Die Verwendung von evaluation Ausgabe können wir die Standard - Visualisierung der globalen Metriken auf der gesamten Auswertsatz zeigen.

context.show(evaluator.outputs['evaluation'])

Um die Visualisierung für aufgeteilte Bewertungsmetriken anzuzeigen, können wir direkt die TensorFlow-Modellanalysebibliothek aufrufen.

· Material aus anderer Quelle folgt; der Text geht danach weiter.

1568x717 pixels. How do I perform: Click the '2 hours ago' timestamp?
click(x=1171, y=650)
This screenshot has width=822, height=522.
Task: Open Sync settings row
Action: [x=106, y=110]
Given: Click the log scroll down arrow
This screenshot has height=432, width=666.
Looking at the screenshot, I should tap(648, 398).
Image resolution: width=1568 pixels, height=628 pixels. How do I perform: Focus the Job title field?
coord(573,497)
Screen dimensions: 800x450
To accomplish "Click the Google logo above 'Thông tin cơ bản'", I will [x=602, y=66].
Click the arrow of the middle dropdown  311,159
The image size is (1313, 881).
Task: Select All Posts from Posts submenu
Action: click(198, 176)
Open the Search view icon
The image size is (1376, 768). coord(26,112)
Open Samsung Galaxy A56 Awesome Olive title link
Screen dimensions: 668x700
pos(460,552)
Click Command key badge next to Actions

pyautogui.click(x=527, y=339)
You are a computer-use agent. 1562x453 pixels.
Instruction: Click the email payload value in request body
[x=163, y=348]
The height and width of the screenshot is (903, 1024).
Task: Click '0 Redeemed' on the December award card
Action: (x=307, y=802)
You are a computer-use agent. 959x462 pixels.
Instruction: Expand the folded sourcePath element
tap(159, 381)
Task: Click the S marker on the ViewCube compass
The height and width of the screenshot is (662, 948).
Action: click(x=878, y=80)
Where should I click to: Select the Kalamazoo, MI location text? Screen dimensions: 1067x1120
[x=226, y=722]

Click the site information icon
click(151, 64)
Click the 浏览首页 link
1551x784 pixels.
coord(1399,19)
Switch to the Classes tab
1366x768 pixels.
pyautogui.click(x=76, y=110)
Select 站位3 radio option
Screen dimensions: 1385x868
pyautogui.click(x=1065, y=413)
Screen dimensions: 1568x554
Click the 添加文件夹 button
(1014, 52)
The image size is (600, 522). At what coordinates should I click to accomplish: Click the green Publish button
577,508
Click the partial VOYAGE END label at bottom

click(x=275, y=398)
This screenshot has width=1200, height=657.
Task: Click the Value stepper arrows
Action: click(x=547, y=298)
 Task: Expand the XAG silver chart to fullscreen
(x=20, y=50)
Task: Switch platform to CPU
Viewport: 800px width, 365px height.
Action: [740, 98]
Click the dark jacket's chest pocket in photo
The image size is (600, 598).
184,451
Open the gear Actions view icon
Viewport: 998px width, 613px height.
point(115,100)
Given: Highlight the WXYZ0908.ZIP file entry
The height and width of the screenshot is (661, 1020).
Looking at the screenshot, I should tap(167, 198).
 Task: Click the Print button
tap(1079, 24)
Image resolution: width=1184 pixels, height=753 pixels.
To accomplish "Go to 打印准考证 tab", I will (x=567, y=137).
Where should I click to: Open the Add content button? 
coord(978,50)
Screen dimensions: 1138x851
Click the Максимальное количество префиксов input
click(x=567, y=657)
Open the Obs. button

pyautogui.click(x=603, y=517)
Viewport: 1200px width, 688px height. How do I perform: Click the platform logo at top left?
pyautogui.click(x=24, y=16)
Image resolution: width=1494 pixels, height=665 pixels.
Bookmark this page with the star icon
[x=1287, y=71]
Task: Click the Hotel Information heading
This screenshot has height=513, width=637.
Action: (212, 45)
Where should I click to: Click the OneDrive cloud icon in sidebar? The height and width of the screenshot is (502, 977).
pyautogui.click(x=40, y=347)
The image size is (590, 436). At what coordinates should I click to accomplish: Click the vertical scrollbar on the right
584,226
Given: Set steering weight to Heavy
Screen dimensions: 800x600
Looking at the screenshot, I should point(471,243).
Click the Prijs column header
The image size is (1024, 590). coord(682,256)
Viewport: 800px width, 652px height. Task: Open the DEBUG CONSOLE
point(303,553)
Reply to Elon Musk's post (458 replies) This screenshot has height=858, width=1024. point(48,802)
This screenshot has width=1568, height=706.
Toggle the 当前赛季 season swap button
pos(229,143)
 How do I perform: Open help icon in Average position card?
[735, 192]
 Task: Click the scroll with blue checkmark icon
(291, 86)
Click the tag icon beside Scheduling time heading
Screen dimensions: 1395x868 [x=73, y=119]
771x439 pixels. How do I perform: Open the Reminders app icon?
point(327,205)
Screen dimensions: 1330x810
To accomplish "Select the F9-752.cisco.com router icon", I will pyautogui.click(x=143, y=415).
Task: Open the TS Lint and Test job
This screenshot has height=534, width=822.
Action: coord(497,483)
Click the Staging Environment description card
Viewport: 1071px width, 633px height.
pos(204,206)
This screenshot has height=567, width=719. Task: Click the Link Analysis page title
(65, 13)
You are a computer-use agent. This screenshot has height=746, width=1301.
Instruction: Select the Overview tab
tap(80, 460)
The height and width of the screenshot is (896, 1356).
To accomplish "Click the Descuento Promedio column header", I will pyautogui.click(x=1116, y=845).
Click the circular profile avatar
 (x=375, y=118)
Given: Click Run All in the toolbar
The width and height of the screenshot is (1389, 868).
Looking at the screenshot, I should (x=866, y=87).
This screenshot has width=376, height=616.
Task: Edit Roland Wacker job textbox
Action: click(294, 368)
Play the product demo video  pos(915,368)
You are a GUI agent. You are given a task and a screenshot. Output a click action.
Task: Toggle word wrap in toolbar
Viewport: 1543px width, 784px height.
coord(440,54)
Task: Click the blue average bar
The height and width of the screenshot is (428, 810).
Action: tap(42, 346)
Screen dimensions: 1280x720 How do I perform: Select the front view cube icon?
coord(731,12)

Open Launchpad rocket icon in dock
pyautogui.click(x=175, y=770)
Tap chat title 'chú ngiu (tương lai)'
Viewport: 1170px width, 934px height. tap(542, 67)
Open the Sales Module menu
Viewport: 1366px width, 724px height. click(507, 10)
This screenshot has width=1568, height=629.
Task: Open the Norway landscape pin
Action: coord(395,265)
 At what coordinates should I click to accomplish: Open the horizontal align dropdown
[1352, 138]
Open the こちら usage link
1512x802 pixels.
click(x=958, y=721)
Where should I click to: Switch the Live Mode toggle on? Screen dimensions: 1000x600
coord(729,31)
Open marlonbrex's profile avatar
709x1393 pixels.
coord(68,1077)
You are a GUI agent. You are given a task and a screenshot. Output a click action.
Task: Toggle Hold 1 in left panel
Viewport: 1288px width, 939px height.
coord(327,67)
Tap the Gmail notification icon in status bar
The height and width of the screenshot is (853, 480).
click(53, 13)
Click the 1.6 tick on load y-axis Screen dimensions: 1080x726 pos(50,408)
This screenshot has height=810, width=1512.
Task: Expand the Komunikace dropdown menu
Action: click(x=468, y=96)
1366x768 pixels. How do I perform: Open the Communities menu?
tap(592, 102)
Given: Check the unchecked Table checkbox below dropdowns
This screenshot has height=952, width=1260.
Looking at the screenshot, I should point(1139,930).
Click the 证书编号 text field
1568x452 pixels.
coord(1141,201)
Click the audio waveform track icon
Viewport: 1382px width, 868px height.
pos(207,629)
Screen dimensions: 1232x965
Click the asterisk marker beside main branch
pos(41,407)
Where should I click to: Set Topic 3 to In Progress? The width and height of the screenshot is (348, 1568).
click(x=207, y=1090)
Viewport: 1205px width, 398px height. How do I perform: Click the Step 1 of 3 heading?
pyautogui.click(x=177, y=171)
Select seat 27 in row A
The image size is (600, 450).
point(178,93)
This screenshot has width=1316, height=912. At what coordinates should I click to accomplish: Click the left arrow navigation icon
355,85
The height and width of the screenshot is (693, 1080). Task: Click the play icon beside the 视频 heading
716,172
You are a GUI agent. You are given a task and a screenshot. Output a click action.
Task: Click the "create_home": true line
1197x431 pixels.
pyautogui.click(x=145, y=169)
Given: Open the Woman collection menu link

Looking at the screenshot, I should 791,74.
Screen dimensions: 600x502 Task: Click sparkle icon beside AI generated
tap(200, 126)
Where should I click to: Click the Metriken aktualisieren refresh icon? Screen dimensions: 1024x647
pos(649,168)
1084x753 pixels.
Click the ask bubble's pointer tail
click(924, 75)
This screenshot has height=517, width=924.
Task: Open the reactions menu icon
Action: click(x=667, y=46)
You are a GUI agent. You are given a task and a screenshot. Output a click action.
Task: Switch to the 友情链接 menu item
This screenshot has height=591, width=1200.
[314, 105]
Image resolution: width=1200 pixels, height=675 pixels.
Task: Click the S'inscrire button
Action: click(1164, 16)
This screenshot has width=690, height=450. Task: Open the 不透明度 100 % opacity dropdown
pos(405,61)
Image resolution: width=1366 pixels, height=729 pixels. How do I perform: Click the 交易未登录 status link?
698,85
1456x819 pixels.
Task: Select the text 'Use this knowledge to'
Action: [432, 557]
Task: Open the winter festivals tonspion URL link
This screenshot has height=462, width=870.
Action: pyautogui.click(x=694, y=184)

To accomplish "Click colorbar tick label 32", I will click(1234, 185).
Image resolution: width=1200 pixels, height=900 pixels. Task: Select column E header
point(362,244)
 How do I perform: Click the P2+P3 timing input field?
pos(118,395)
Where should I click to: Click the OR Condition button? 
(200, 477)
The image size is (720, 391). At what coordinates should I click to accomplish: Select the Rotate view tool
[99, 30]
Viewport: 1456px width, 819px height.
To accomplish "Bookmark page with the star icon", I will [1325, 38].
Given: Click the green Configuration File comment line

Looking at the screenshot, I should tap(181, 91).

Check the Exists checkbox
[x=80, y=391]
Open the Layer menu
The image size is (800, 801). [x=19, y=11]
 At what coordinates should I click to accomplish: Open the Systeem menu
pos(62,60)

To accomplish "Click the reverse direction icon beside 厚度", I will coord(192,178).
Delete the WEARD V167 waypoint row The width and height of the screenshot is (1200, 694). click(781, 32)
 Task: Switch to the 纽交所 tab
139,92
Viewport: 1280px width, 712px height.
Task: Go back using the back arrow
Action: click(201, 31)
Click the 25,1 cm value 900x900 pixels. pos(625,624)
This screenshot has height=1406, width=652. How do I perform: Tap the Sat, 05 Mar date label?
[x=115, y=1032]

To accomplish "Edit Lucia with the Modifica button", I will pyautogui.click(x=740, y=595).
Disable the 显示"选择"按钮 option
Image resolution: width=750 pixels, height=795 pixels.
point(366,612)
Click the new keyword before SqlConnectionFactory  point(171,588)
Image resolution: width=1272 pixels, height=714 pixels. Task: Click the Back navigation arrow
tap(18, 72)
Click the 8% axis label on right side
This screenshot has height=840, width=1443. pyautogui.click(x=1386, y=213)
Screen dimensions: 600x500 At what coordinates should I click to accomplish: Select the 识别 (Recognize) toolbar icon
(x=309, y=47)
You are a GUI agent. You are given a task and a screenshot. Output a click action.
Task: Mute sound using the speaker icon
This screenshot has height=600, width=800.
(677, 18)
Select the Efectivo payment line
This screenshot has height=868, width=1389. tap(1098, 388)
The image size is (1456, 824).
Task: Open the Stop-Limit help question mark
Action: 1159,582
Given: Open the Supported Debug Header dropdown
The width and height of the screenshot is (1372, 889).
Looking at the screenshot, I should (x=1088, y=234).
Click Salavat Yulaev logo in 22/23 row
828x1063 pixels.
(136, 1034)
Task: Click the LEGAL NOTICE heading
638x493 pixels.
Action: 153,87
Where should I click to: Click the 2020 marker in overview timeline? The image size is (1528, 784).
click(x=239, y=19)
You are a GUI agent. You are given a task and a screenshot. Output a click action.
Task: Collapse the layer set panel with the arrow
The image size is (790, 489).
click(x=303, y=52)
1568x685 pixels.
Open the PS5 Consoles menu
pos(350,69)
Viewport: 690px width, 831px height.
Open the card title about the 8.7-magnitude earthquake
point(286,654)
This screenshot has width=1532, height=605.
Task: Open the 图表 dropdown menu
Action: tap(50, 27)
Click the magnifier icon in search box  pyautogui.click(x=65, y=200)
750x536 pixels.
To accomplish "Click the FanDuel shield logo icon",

import tensorflow_model_analysis as tfma

# Get the TFMA output result path and load the result.
PATH_TO_RESULT = evaluator.outputs['evaluation'].get()[0].uri
tfma_result = tfma.load_eval_result(PATH_TO_RESULT)

# Show data sliced along feature column trip_start_hour.
tfma.view.render_slicing_metrics(
    tfma_result, slicing_column='trip_start_hour')
SlicingMetricsViewer(config={'weightedExamplesColumn': 'example_count'}, data=[{'slice': 'trip_start_hour:19',…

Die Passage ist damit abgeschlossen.